MARK E. SMITH (and THE FALL)
Labelled the cult band for the cult band, The Fall - or namely Mark E. Smith - define the phrase. Over their thirty-few year-long career, The Fall have put out hundreds and hundreds of LPs (most of them great, some of them still pretty damn good, and a couple that are only 'OK') and they have a fanbase that consists of many, many people that don't actually follow any other bands. Thousands of people obsess manically about The Fall, and there are sites upon sites dedicated to unpicking the drunken ramblings of ever-drunken kingpin Mark E. Smith. In fact, a few years back, Guardian journalist Dave Simpson wrote a book in which he tracked down over 50 of The Fall's past members, and it made for really very thrilling reading. And they do indeed define the term statistically too; The Fall have had more singles in the UK top 100 without having a top 20 hit than any other artist - 16 if you're wondering. They're always there, but never quite great enough to break into the mainstream.
Essential Listening: The Classical, How I Wrote Elastic Man, Blindness, Container Drivers, Hex Enduction Hour (album)
Julian, my favourite at the moment on the list, would be the proud holder of the above record, by quite a way... if the perfectly crafted hit World Shut Your Mouth hadn't siezed the number 19 slot in 1986! Again, another artist with a long back catalogue and a vast output, Julian Cope is one of the single most versatile musicians ever to be born, ever. He first found fame with the bouncy bubblegum trance post-punk pop group, The Teardrop Explodes, but after two albums they split and he went on to work his way through an illustrious solo career, which started off with obscure psychedelic pop records, before covering such territory as stoner rock, space-rock, neolithic inspired folk, and even his own brand of Julian-style Krautrock. Many hihglights can be found quite easily, including his successful Saint Julian stage persona of the mid-eighties, his comeback album after the Teardrops' breakup with the cult-ish World Shut Your Mouth ("I only had one thing to say on this album, so I said it in as many ways as possible) and the dazzling brilliance of 1991's double album Peggy Suicide. Of course, this isn't all; he's also one of the most well-spoken, and well informed musical writers in the world (check out his blog type website here), he's written a few books about stone circles and all that. But alas! That is not all, he's just released a debut novel, and boy is it great. The man is a true one-off, and there's no one quite like him. It's no wonder so many people adore the man, and he's held.

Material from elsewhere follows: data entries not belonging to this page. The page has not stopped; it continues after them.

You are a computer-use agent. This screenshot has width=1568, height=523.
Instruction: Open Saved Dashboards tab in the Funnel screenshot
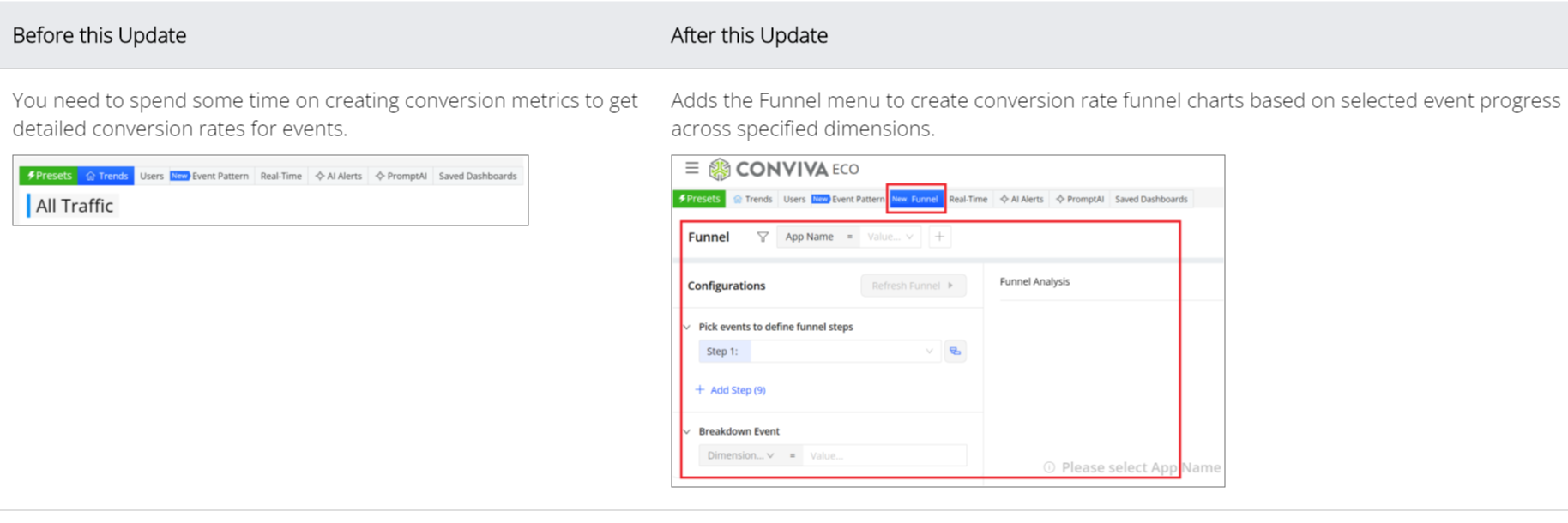coord(1150,199)
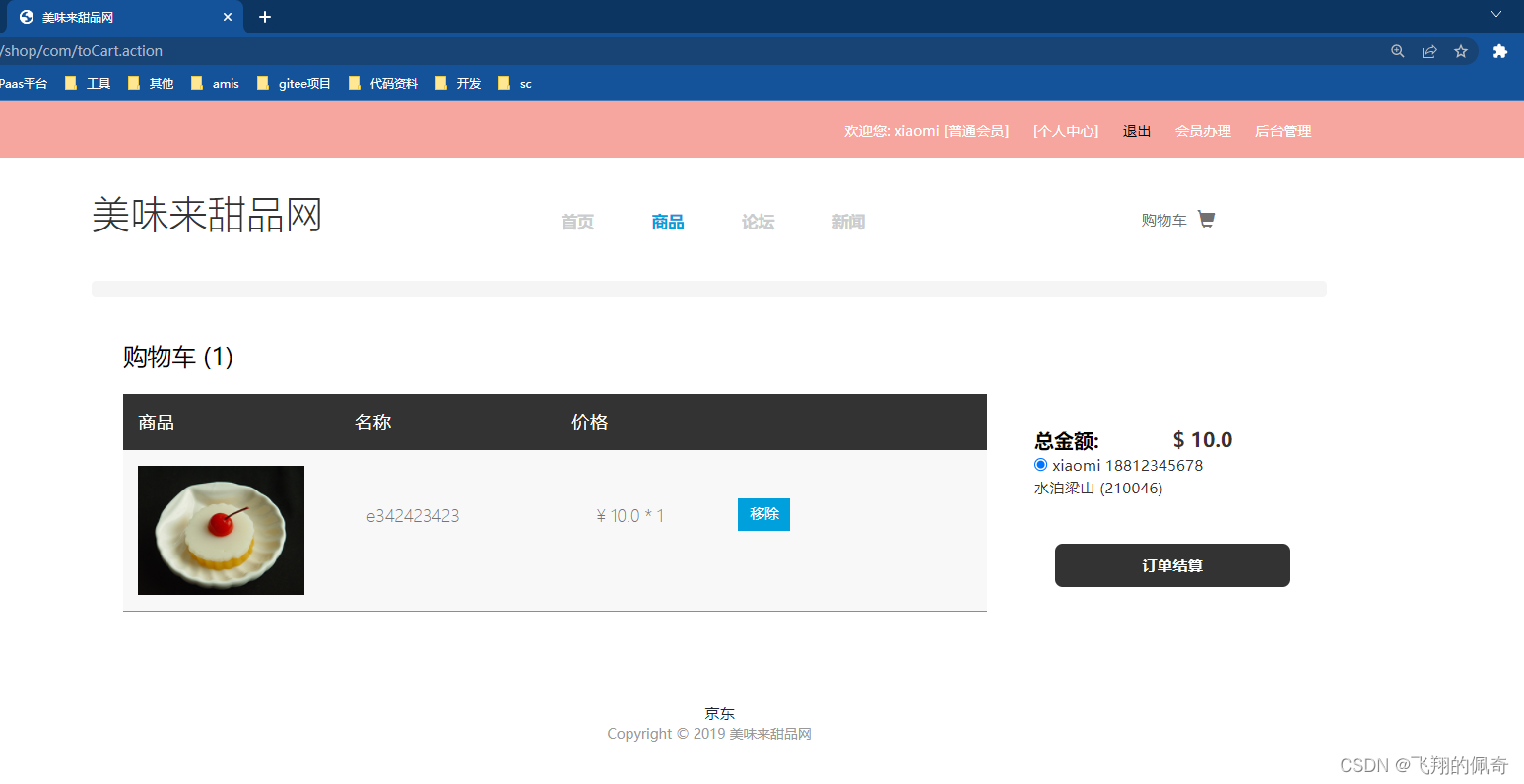Open the 开发 bookmark folder

458,84
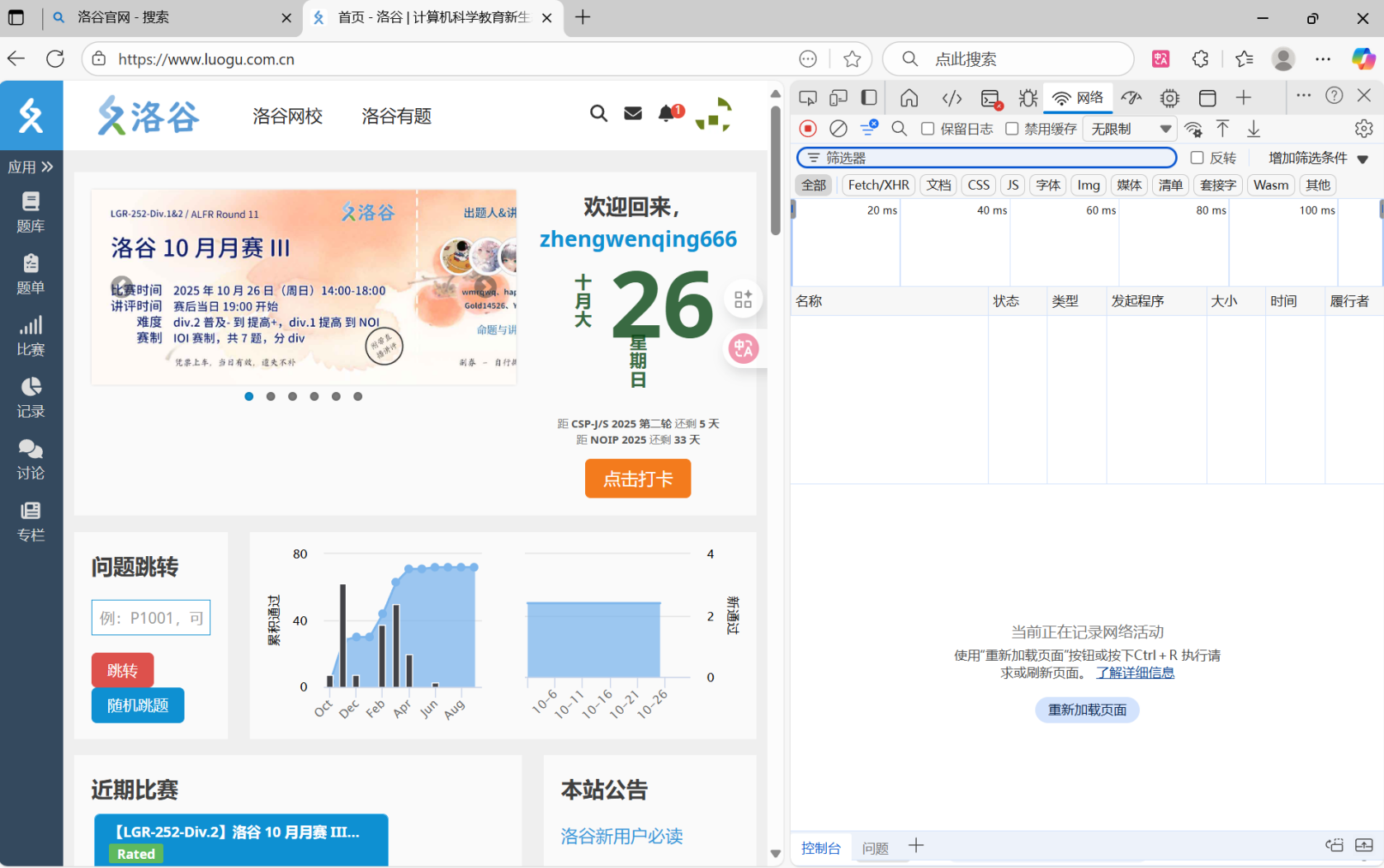
Task: Open 讨论 discussion in sidebar
Action: (x=31, y=459)
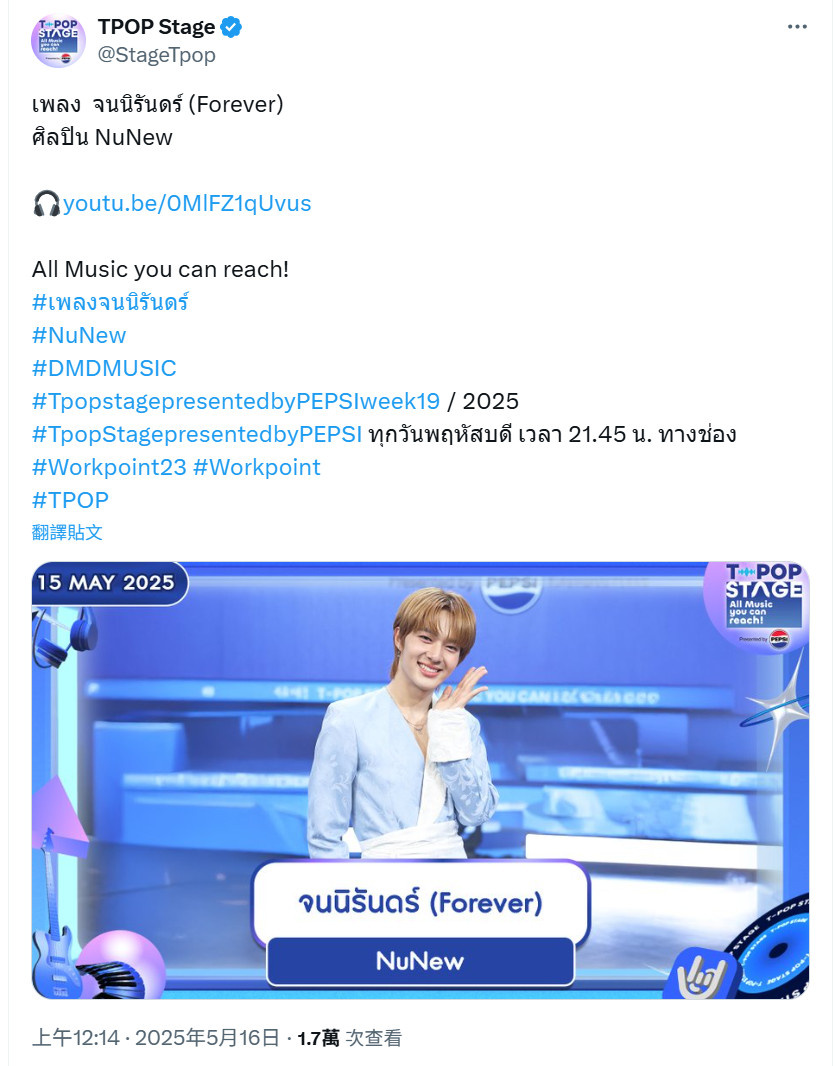Open TPOP Stage display name
The height and width of the screenshot is (1066, 835).
point(156,27)
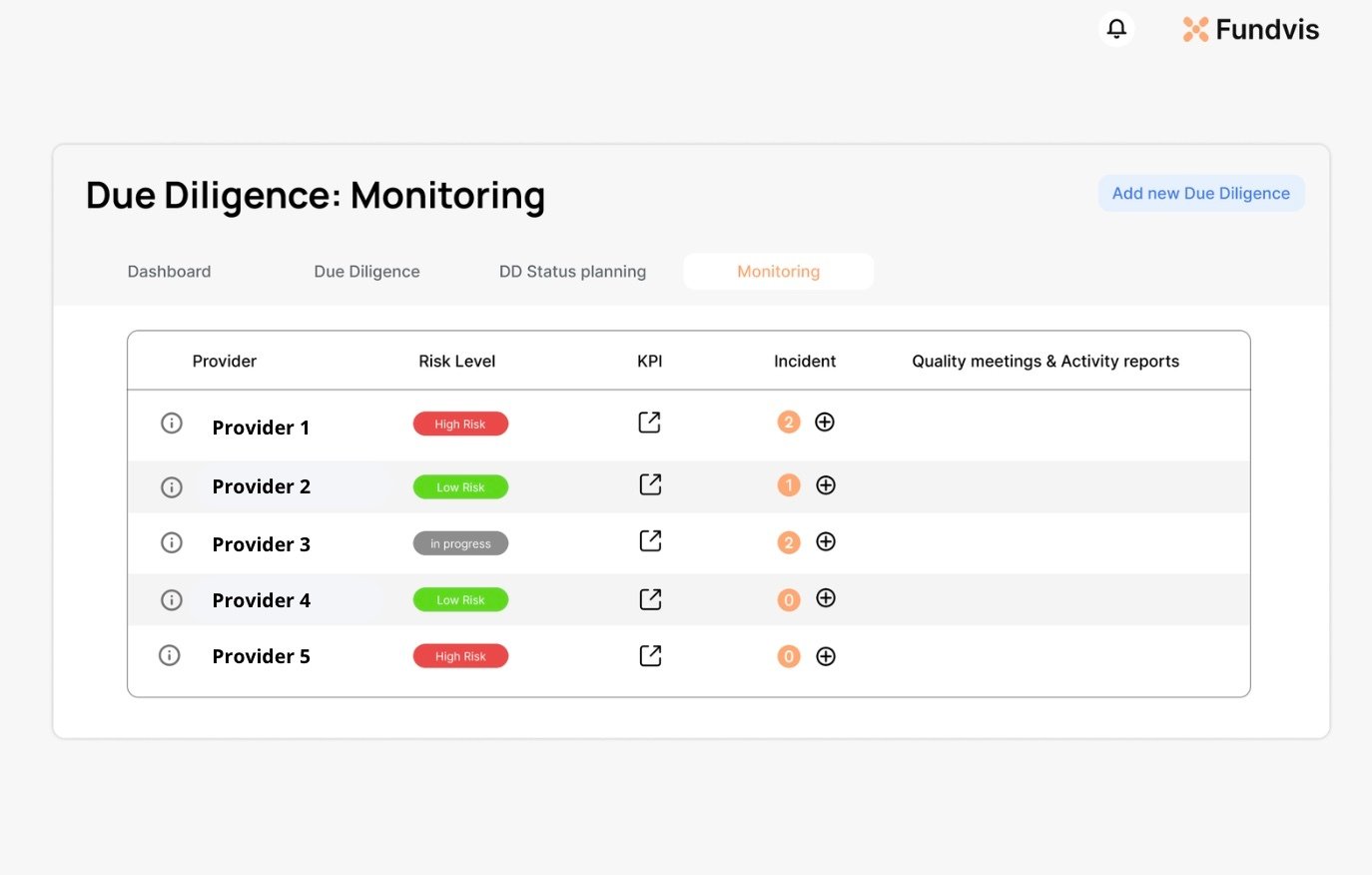Switch to the Dashboard tab

(x=169, y=272)
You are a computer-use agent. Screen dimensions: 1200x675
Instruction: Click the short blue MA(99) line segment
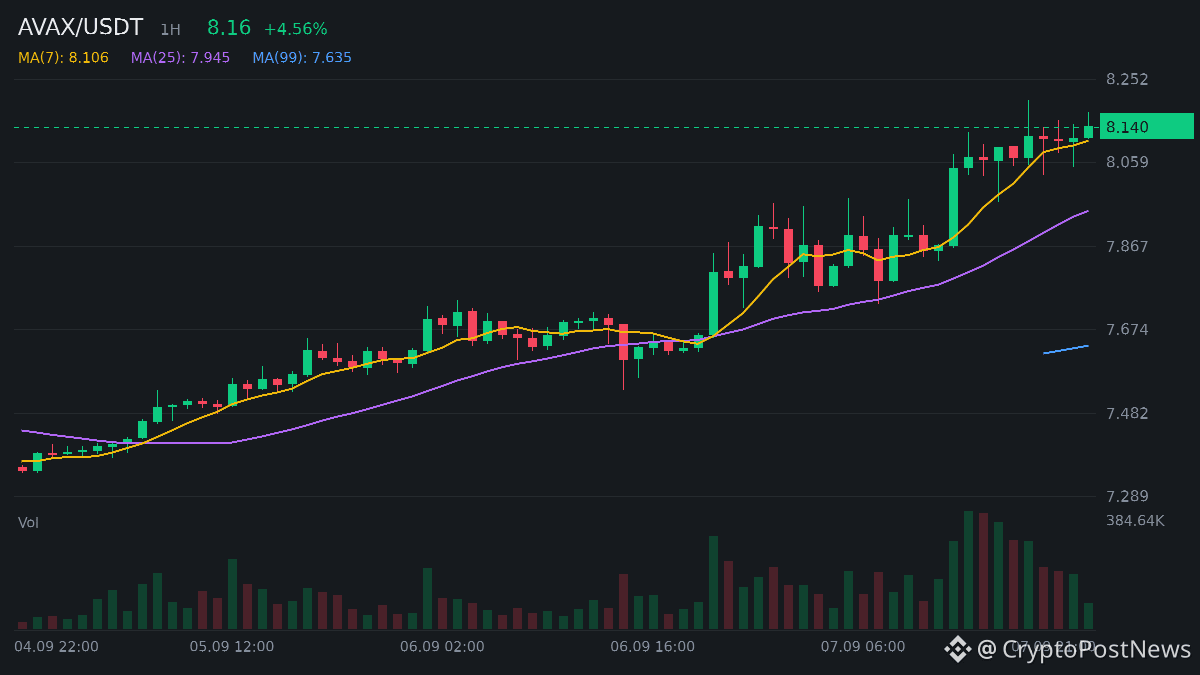[x=1066, y=349]
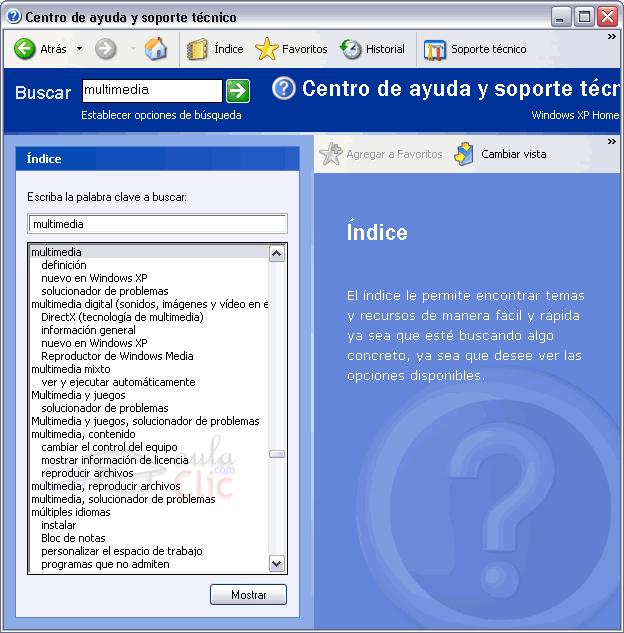624x633 pixels.
Task: Click index list scroll down arrow
Action: tap(277, 564)
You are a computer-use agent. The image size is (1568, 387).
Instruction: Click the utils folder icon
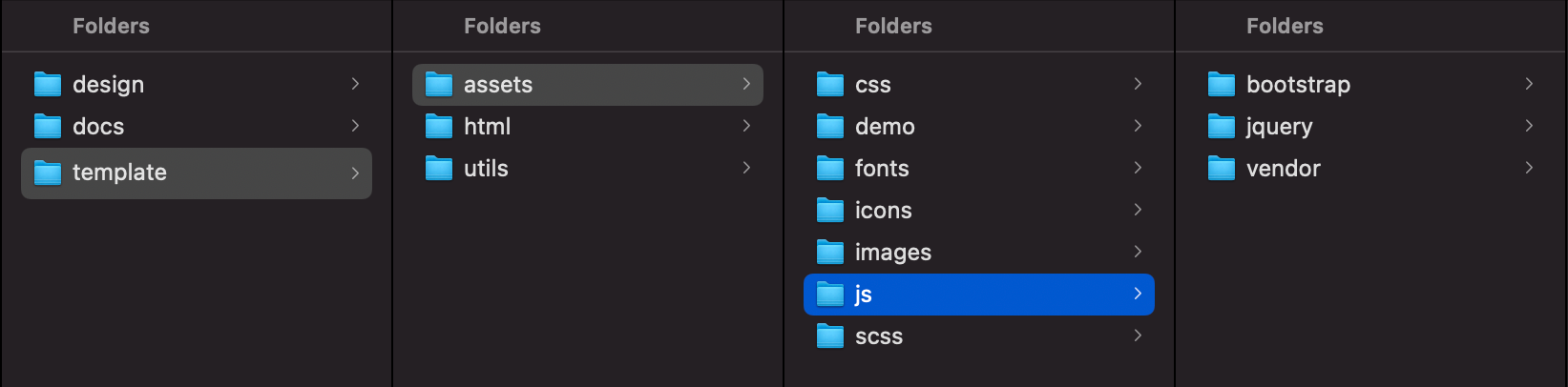pyautogui.click(x=439, y=169)
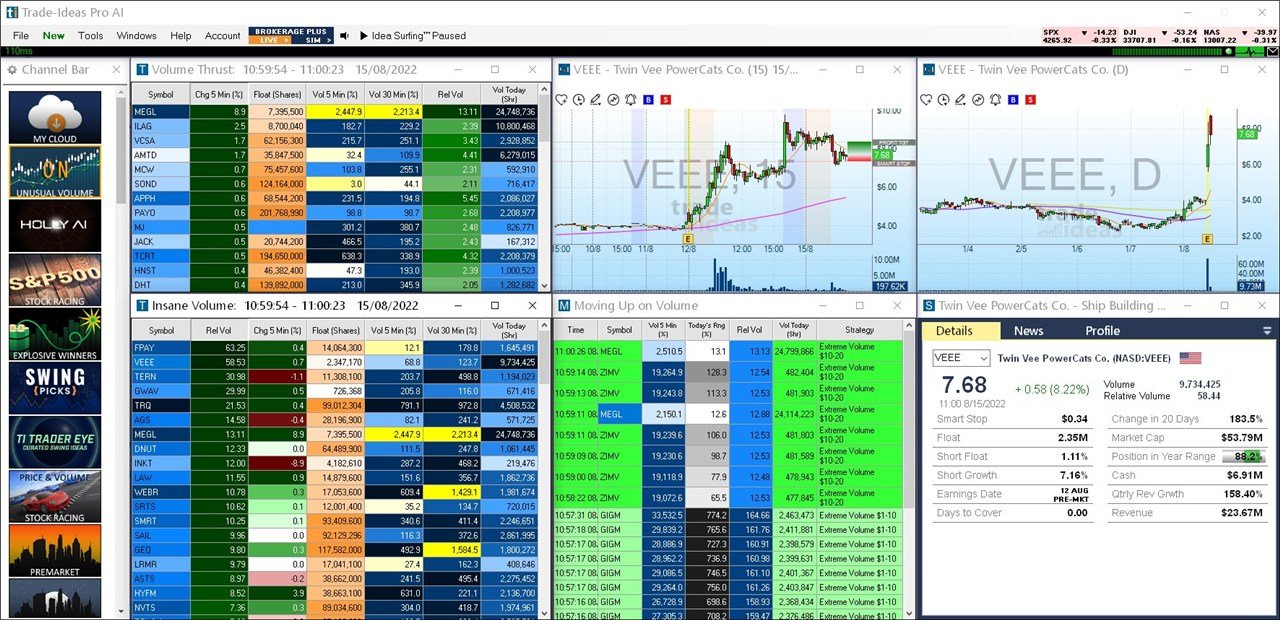Switch Brokerage Plus to LIVE mode

point(269,40)
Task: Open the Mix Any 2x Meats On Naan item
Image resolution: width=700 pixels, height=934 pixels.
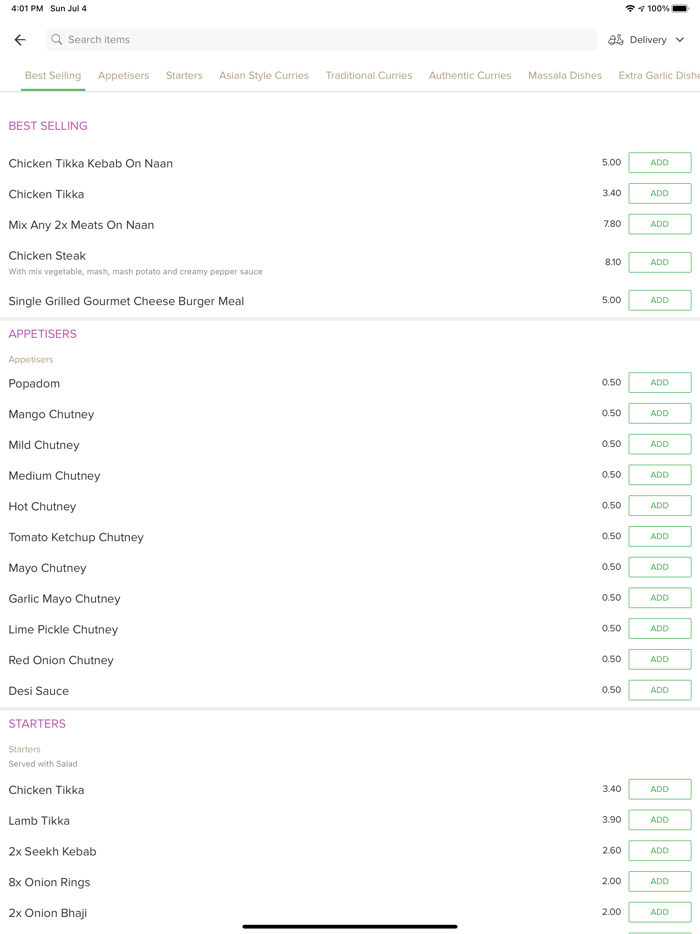Action: (x=81, y=225)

Essential Listening: Reynard the Fox, World Shut Your Mouth, World Shut Your Mouth (album), Autogeddon (album)
THE THIRTEENTH FLOOR ELEVATORS
The Velvet Underground are of course renowned today, for being one of the most innovative and amazing bands of the sixties - and that they most certainly are. But bubbling under the downplayed success of The Velvets was a bright, illustious scene of psychedelic garage bands, that would later become a scene of proto-punk genii. Of these, the band that stuck out were the Texan band The 13th Floor Elevators - who literally invented the term psychedelic. Fronted by the crazed charisma of the shamanic Roky Erickson (idolised by the first two people on this list) the 13th Floor Elevators brand of psych was miles ahead of anybody else they could call contemporaries. Their sound was incredibly textured, and Erickson's lyrics were something else for the time - cosmic tales of stone circles, cryptic odes to the phenomena of the weather, and plain perfect pop songs like You're Gonna Miss Me. Their legacy is plain to see, as their famous fans include not only Julian Cope (who released a Texas-only LP in the early 90's to fund a lawyer for Erickson's defence), but The Jesus and Mary Chain, The Butthole Surfers, and The Stooges have all made it clear that the psychedelic sounds of the 13th Floor Elevators have been a crucial influence on them.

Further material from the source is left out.